Inflation rose modestly last week, as the July CPI checked in at a 3.2% annualized rate, slightly above the June read, but below analysts’ expectations. While I don’t think this will be enough of a move to force the Fed to raise rates again, the rest of the yield curve continues to increase. The 10-year treasury yield is 4.19% as of Monday, nearing its recent high, last seen in October 2022. If it breaks above 4.25% it will be the first time the 10-year yield has been that high since 2007. Most home mortgages and fixed rate multifamily mortgages are tied to the 10-year, and given the recent increase in long-term rates, these financial instruments are getting significantly more expensive. The average home mortgage rate is nearing 8%. This may serve as a silver lining for multifamily demand, as fewer would-be home buyers are able to afford to purchase homes. However, the increase in both long and short-term interest rates is making it very difficult for multifamily owners to refinance existing assets, many of which carry interest rates far lower than the current market.
Multifamily fundamentals were mostly flat last week, a typical pattern for this time of year. At the market level, weekly growth remains mixed as some metros are enjoying an extended leasing season, while others are declining against a backdrop of heavy supply and soft demand. As this week’s chart of the week demonstrated, all MSAs are losing occupancy on an annual basis, yet roughly 15% of submarkets across the nation have seen occupancy rise over the past year. As our industry slogs through a down cycle, it is important to note that not all submarkets or MSAs will act alike.
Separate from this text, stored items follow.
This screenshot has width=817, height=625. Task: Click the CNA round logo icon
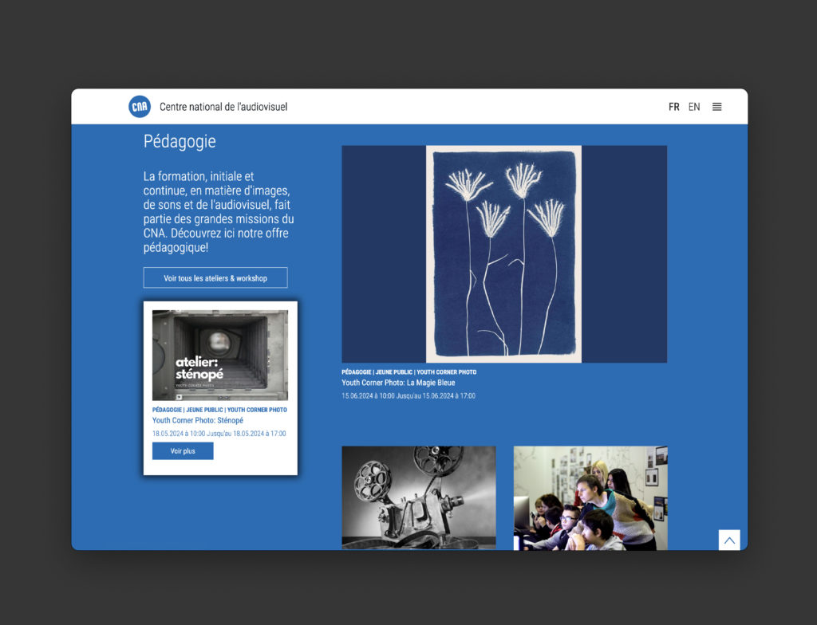140,107
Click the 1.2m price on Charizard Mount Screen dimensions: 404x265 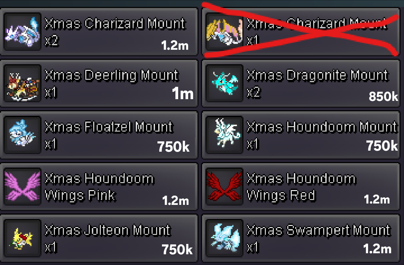[x=175, y=45]
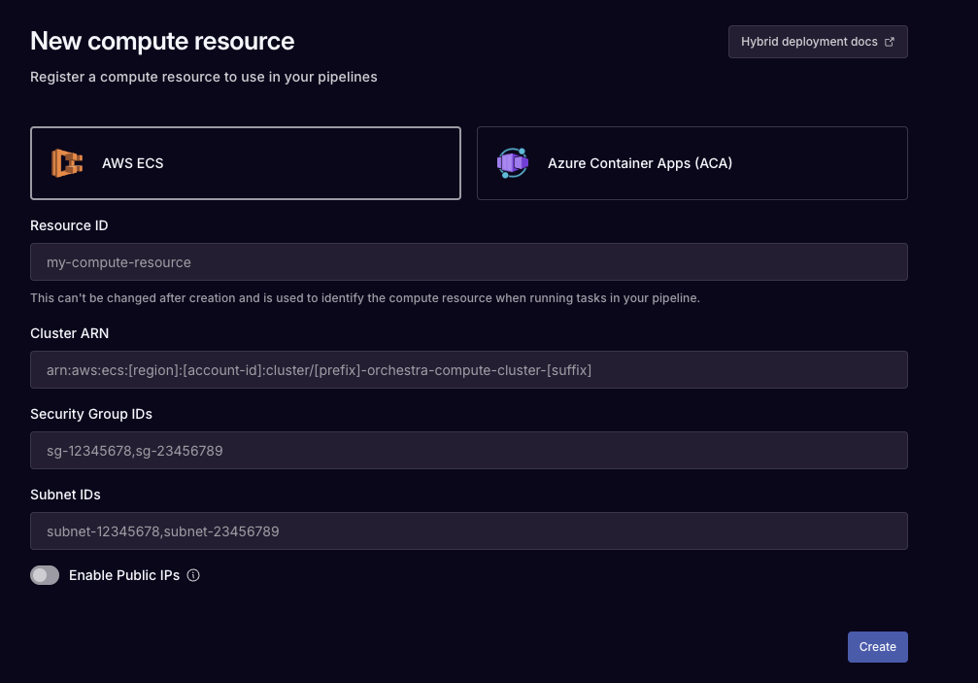
Task: Click the info icon beside Enable Public IPs
Action: click(x=192, y=575)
Key Takeaways – Data as of 08/13/2023
Traffic and Leases:
Both traffic and leases signed were unchanged at the national level last week, with the nationwide conversion ratio sticking at 33%.
Chicago led the way, as properties across the metro averaged one additional tour per property last week, compared to the week before. Apartment communities in the Windy City are averaging 11.4 tours per week, with the urban core submarkets including Gold Coast and River North leading the way.
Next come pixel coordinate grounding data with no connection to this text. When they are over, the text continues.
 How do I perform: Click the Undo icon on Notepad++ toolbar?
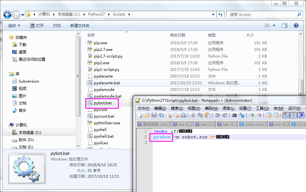pyautogui.click(x=218, y=116)
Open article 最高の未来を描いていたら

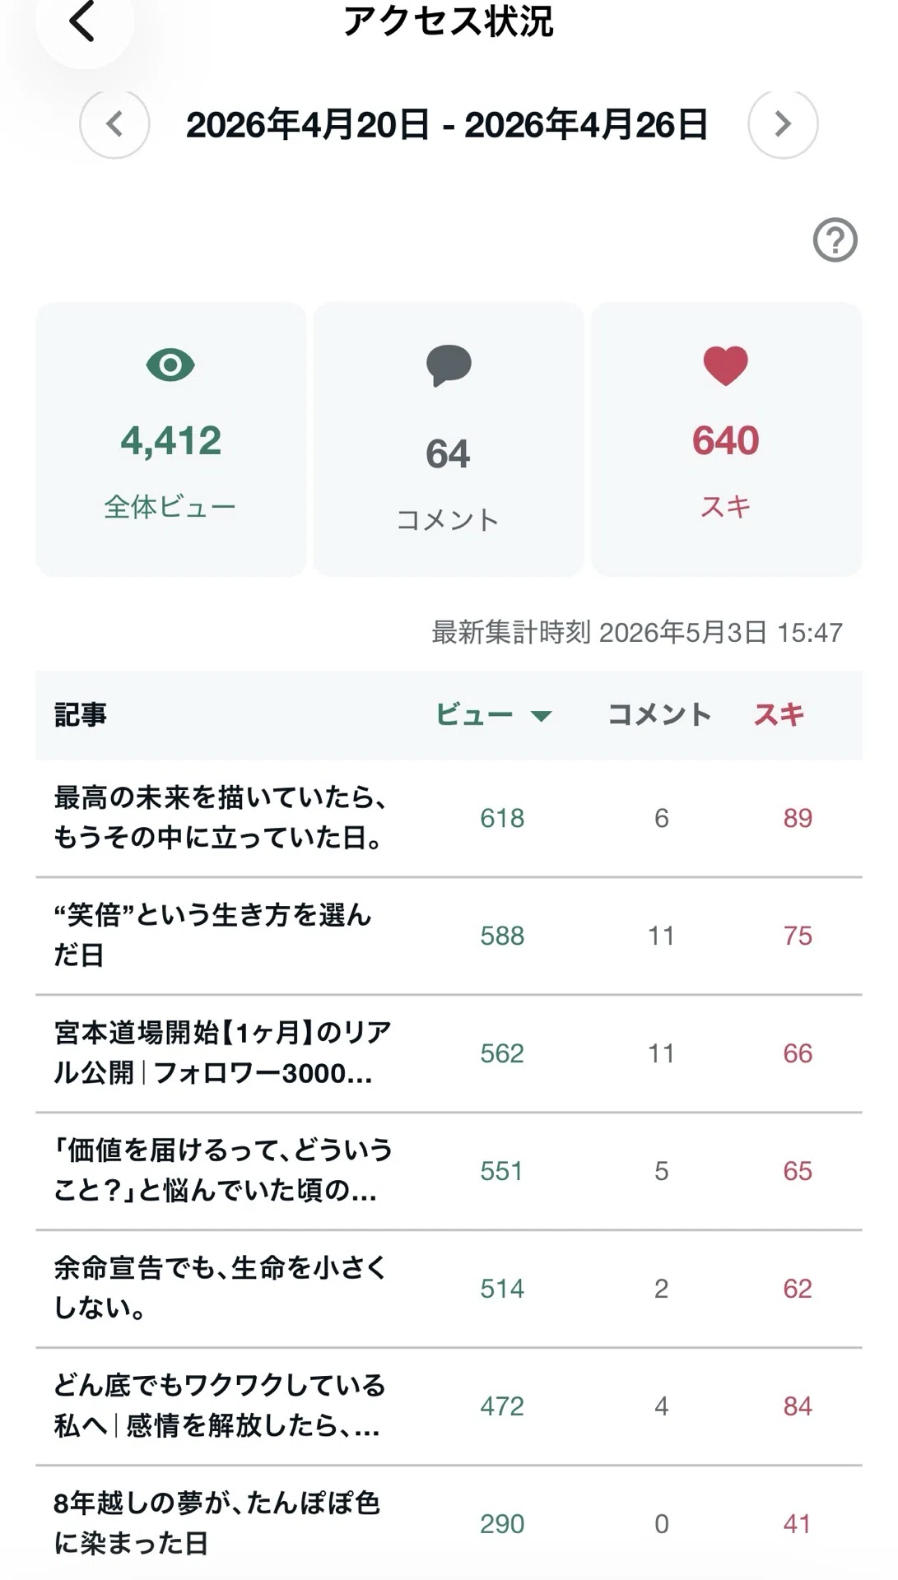tap(449, 818)
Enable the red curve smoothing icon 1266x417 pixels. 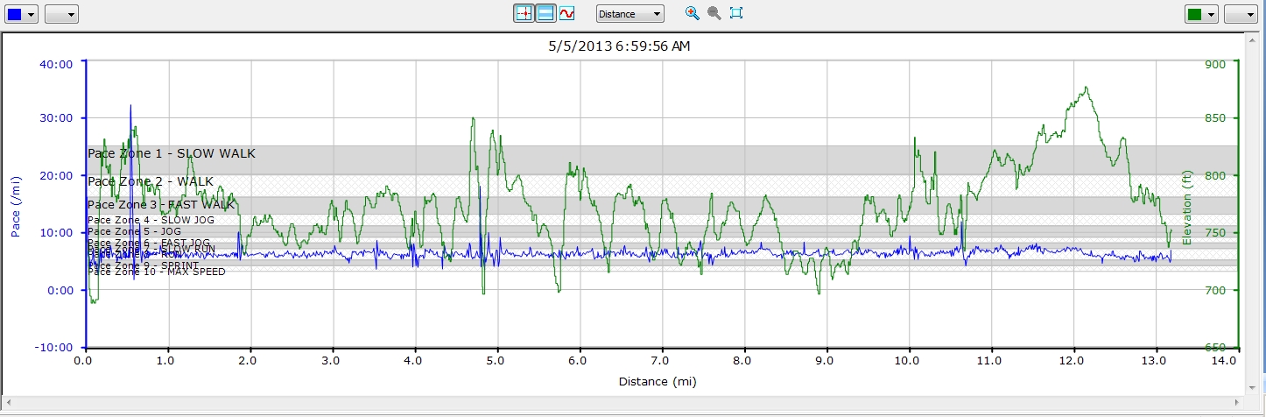pyautogui.click(x=567, y=13)
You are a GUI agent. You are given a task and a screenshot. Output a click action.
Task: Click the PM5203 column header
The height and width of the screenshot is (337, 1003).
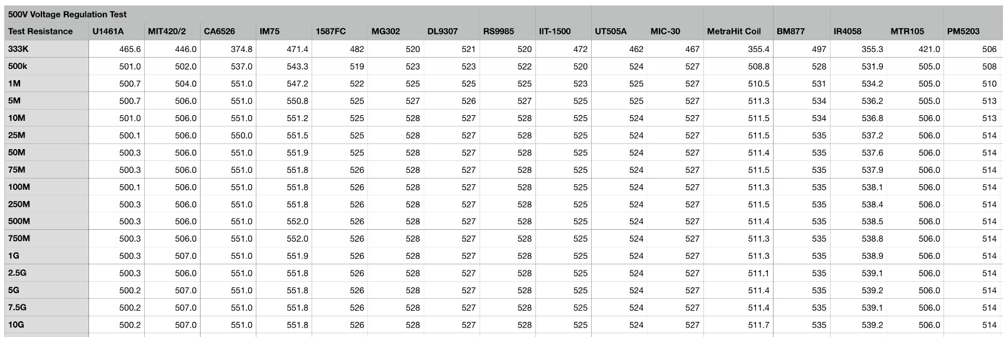[964, 31]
Charleston, Las Vegas, and Miami experienced the strongest leasing growth last week, as properties picked up roughly a third of a lease on average.
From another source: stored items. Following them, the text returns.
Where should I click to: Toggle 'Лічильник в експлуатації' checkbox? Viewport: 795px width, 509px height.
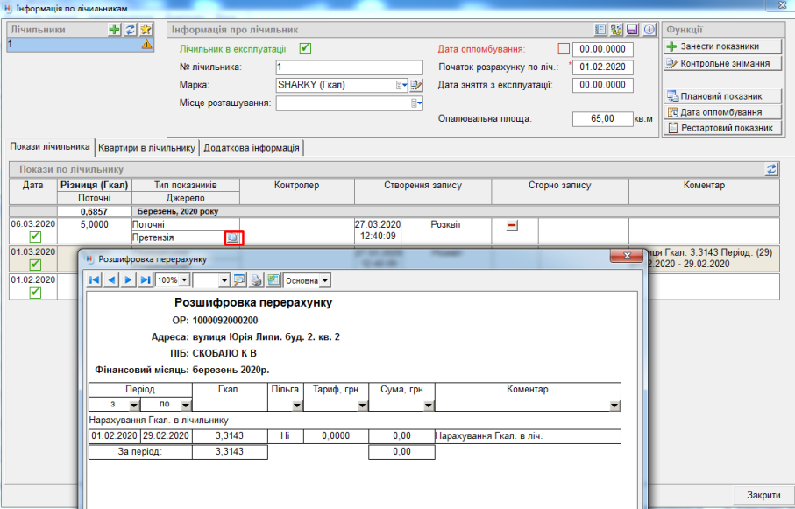coord(305,48)
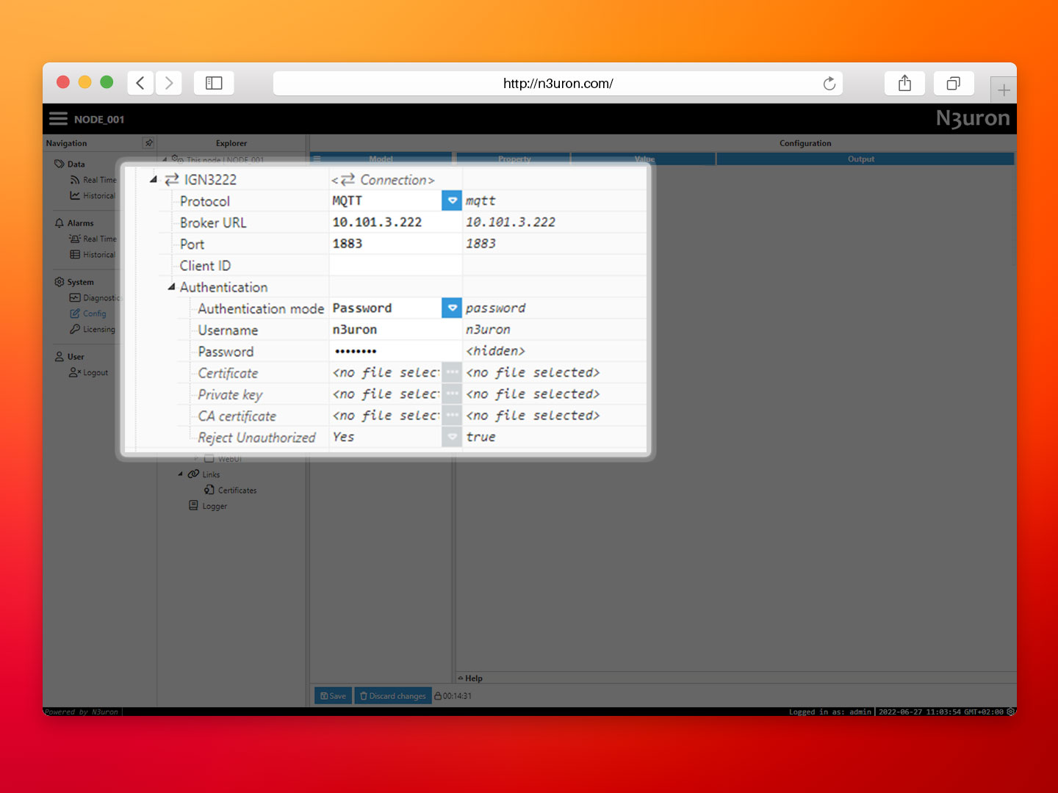This screenshot has height=793, width=1058.
Task: Select the Config icon in System section
Action: click(75, 313)
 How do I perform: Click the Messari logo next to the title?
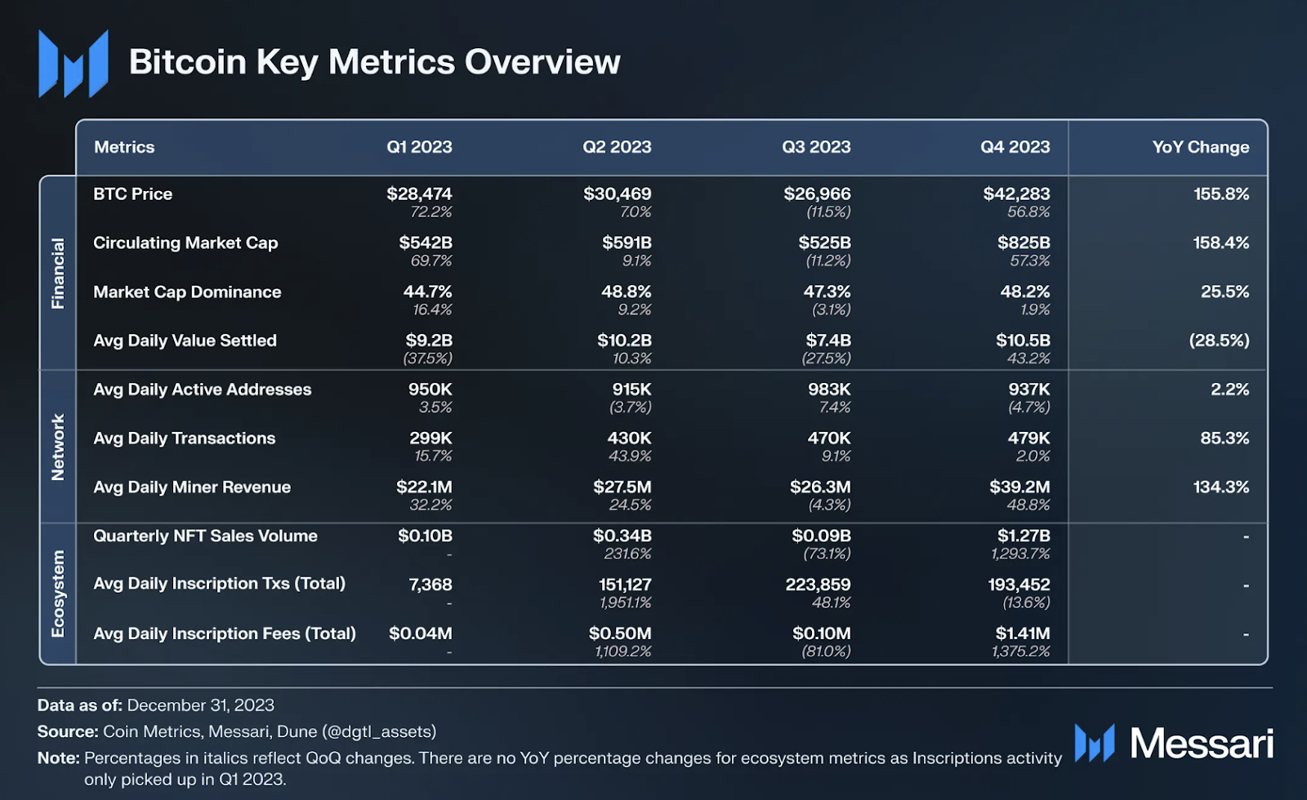[x=74, y=63]
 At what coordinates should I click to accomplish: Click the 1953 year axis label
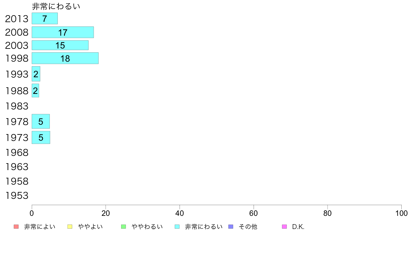(x=17, y=196)
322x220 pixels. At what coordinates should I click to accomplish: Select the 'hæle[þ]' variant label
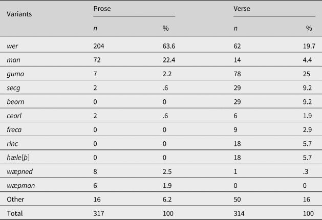coord(18,157)
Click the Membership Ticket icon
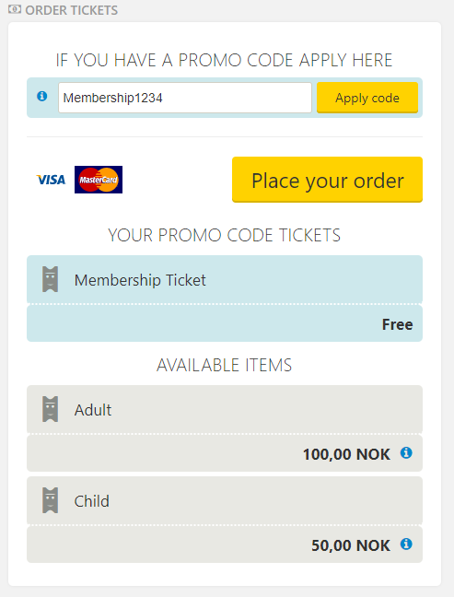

San Francisco and Portland are struggling from a leasing perspective with the average property signing fewer than two leases per week.
Occupancy and ATR:
Occupancy remains down across all markets on an annual basis, however weekly occupancy rose in roughly half the MSAs tracked by Radix Research.
Tucson, Charleston, and Colorado Springs saw the largest increases in occupancy as each metro’s average occupancy rate rose at least 8 basis points.
Minneapolis and San Antonio had the largest drops in occupancy, falling 10 basis points or more last week. Minneapolis’ occupancy has been relatively steady, falling only 35 basis points in the past year, however San Antonio occupancy appears to be in free fall. The Texas metro has lost 278 basis points of occupancy in 12 months and has the lowest market occupancy of any metro in the country.
Net Effective Rent:
Rents were flat nationwide last week and mixed at the market level.
On a same store basis, the best performing markets are small southwestern MSAs including Tucson and Albuquerque, and older northeastern and midwestern markets including Chicago, Boston, and Baltimore. Each of these markets has seen rents rise 2.5% or more in the past year, while the national average rent is down 1.4%.
High supply markets in the southwest including Salt Lake City, Las Vegas, Austin, Colorado Springs, and Phoenix are struggling as rents are down 5% or more in the past year. There is limited hope in sight, as rents are falling on a weekly and monthly basis in these markets as well.